Al deze wijzigingen werden aangebracht op de herbouwde La-5FN met serienummer 39210206. Zijn onderzoek aan het Flight Test Institute van het Volkscommissariaat van de luchtvaartindustrie op het vliegveld Zhukovsky begon op 14 december 1943, maar de testvlucht mislukte lange tijd. tijd als gevolg van moeilijke weersomstandigheden. Pas op 30 januari 1944 vloog het voor het eerst, maar door een storing op 10 februari werden er niet veel vluchten mee gemaakt. Piloot Nikolai V. Adamovich moest het vliegtuig verlaten met een parachute na een onblusbare motorbrand.

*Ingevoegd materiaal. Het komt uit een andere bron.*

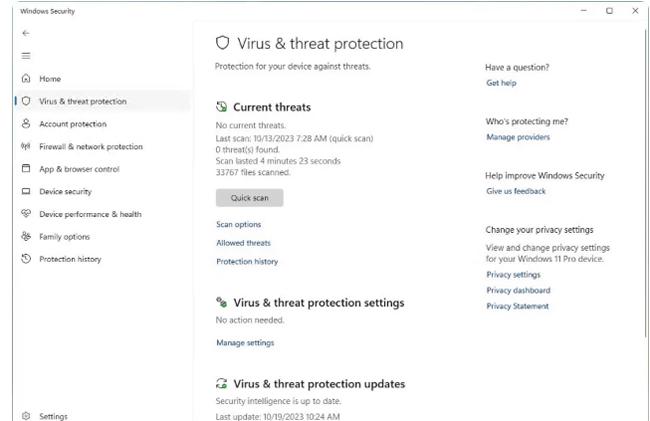The height and width of the screenshot is (421, 650).
Task: Open the Privacy dashboard link
Action: coord(518,290)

Ondertussen was de reconstructie van de tweede La-5FN voltooid, die serienummer 45210150 had en de aanduiding La-5 van het seriemodel van 1944 kreeg. Het is vermeldenswaard dat, in tegenstelling tot eerdere monsters, waarop individuele oplossingen werden uitgewerkt, dit keer de fabrieksaanduiding van type z werd gewijzigd. "39" (La-5FN met een houten vleugelligger) of "41" (La-5FN met een metalen vleugelligger) tot "45". Bij deze auto werd de motorbehuizing extra verzegeld, de luchtinlaat naar de motor werd in twee kanalen verdeeld en overgebracht naar de rompdelen van het middengedeelte (twee ruimen aan weerszijden van de romp werden vervolgens aan de bovenkant verbonden, vanwaar de lucht werd via het luchtkanaal naar de luchtcompressor geleid) en metalen spatborden, waaraan meer houten ribben en deltahouten panelen waren bevestigd. Nieuw was de VISz-105W-4-propeller, die bladpunten had met een speciaal perimonisch profiel om de golfweerstand van de bladpunten te minimaliseren en bij hoge snelheden de geluidssnelheid te benaderen. Een andere wijziging was het gebruik van drie B-20 kanonnen in plaats van twee SP-20 (ShVAK), beide kaliber 20 mm. De stutten van het hoofdlandingsgestel waren 8 cm langer dan de La-5FN en de stutten van het achterwiel waren korter. Dit verhoogde de parkeerhoek van het vliegtuig en de weerstand tegen kantelen wanneer het gas te snel werd toegevoegd bij het opstijgen of bij te hard remmen tijdens de landing.